Does this apply only to the within-view decoding? In the critical decoding analysis with generalisation across views, it cannot have been 20% of the data in the held-out set, since 0-deg views were used for training and 90-deg views for testing (and vice versa). If only 50% of the data were used for training there, why didn’t performance suffer given the smaller training set compared to the within-view decoding?
It would also be good to have estimates and inferential comparisons of the onset and peak latencies of the decoding time courses. Inference could be performed on a set of single-subject latency differences between two conditions modelling subject as a random effect.
(7) Qualify claims about biological fidelity of the model
The model is not really “designed to closely mimic the biology of the visual system”, rather its architecture is inspired by some of the features of the feedforward component of the visual hierarchy, such as local receptive fields of increasing size across a hierarchy of representations.
(8) Open stimuli and data
This work would be especially useful to the community if the video stimuli and the MEG data were made openly available.
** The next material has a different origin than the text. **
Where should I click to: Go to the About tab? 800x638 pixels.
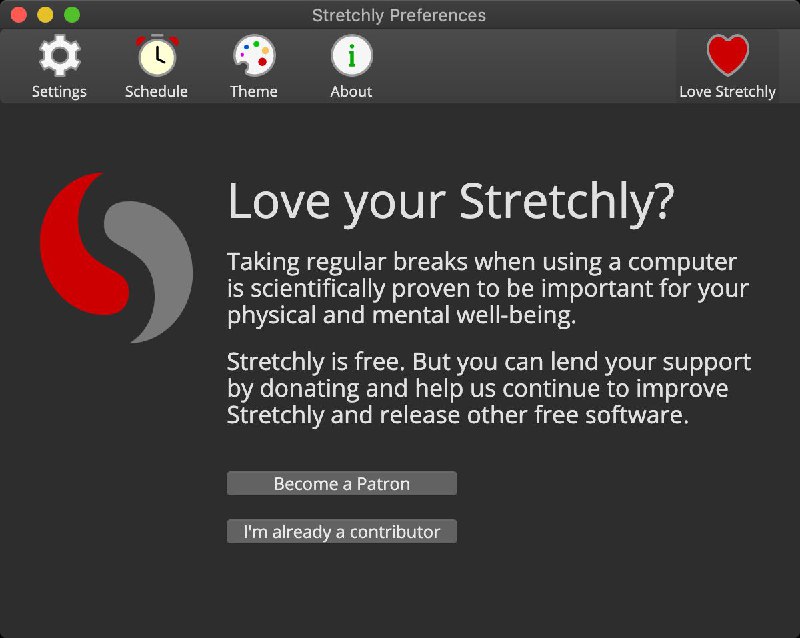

To fully interpret the findings, it would also be good to be able to view the movie clips online.
(9) Further clarify the title
The title “Fast, invariant representation for human action in the visual system” is somewhat unclear. What is meant are representations of perceived human actions, not representations for action. “Fast, invariant representation of visually perceived human actions” would be better, for example.
(10) Clarify what stimuli MEG data were acquired for
The abstract states “We use magnetoencephalography (MEG) decoding and a computational model to study action recognition from a novel dataset of well-controlled, naturalistic videos of five actions (run, walk, jump, eat, drink) performed by five actors at five viewpoints.” This suggests that MEG data were acquired for all these conditions. The methods section clarifies that MEG data were only recorded for 50 conditions (5 actions x 5 actors x 2 views). Here and in the legend of Fig. 1, it would be better to use the term “stimulus set” in place of “data set”.
(11) Clarify whether subjects were fixating or free viewing
Were subjects free viewing or fixating? This should be explicitly stated and the choice motivated in either case.
(12) Make figures more accessible
The figures are not optimal. Every panel showing decoding results should be clearly labelled to state what variables the crossvalidation procedure tested for generalisations across. For example, a label (in the figure itself!) could be: “decoding brain representations of actions with invariance to actor and view”. The reader shouldn’t have to search in the legend to find this essential information. Also every figure should have a stimulus bar depicting the period of stimulus presence. This is important especially to assess stimulus-offset-related effects, which appear to be present and significant.
Fig. 3 is great. I think it would be clearer to replace “space-time dot product” with “space-time convolution”.
(13) Clarify what the error bars represent
“Error bars represent standard deviation.”
Is this the standard deviation across the 8 subjects? Is it really the standard deviation or the standard error?
(14) Clarify what we learn from the comparison between the structured and the unstructured model
For the unstructured model, won’t the machine learning classifier learn to select random combinations that tend to pool across different views of one action? This would render the resulting system computationally similar.